[ASSIGNED TASK]
The response must consist of each line in the listing that has the word "card" in it.

[SUPPLIED RECORDS — start]

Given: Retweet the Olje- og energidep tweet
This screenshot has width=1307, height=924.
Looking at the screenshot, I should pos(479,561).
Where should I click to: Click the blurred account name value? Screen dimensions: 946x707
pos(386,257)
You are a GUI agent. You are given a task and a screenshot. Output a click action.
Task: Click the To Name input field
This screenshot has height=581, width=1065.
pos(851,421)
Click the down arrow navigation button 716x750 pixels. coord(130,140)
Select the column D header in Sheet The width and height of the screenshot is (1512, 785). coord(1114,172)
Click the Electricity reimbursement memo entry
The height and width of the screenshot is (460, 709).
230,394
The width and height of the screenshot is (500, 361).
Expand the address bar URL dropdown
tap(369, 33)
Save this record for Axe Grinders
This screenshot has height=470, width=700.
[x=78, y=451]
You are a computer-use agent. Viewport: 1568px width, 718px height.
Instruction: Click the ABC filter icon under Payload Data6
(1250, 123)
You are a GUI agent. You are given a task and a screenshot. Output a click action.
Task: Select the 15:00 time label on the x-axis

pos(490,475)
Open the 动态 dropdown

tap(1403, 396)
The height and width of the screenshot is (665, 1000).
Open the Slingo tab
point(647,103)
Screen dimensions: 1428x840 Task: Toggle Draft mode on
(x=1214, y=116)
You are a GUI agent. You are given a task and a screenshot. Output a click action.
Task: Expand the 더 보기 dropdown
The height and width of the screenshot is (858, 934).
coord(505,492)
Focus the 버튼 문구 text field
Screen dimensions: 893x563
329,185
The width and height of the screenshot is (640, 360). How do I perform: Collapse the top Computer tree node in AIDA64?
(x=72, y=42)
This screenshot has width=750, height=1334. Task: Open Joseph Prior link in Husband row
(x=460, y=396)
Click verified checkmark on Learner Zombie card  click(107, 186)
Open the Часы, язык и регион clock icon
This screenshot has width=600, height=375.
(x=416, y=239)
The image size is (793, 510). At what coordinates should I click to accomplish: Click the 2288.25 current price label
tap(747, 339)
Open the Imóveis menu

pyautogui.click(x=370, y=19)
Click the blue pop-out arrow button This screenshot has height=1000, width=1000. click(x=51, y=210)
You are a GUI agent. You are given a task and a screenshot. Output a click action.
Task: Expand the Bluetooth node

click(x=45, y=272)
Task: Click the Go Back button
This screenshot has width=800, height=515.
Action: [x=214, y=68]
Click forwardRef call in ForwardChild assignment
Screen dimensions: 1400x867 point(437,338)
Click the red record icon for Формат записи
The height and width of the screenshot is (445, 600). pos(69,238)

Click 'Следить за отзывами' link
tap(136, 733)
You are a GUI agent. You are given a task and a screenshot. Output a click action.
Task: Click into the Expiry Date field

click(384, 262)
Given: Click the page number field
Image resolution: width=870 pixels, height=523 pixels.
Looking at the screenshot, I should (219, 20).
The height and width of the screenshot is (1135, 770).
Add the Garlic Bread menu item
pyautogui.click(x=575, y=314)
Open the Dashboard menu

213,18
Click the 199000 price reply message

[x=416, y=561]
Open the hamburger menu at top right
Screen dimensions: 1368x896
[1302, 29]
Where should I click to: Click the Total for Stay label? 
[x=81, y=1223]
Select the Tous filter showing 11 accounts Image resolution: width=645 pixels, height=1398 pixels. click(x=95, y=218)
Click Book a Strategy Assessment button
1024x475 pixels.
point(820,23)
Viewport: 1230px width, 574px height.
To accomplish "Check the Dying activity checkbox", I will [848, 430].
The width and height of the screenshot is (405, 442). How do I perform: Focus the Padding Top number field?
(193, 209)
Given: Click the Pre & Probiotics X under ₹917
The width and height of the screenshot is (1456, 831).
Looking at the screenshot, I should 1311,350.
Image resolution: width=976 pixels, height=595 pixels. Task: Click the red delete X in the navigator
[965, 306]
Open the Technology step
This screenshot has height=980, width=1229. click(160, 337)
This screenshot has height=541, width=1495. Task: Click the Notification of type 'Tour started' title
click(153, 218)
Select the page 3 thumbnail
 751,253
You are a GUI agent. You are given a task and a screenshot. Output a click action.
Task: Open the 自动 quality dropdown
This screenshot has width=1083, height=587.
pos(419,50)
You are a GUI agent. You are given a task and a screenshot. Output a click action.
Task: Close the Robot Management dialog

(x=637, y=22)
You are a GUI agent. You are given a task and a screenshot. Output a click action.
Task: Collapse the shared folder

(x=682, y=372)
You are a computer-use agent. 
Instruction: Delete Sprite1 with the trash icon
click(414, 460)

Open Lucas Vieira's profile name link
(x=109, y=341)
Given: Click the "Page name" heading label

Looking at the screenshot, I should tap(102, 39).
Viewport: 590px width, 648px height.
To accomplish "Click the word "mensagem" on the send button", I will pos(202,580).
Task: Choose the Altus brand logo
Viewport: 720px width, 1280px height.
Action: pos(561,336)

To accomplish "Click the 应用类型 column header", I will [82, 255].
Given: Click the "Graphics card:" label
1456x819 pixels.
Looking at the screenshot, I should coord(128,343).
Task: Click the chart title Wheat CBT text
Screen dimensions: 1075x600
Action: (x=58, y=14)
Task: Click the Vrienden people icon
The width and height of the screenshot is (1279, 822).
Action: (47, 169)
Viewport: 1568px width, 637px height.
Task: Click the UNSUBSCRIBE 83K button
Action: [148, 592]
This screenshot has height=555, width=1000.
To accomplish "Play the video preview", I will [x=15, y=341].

[SUPPLIED RECORDS — finish]

[WRITTEN SOLUTION]
Click verified checkmark on Learner Zombie card  click(107, 186)
Given: Click the "Graphics card:" label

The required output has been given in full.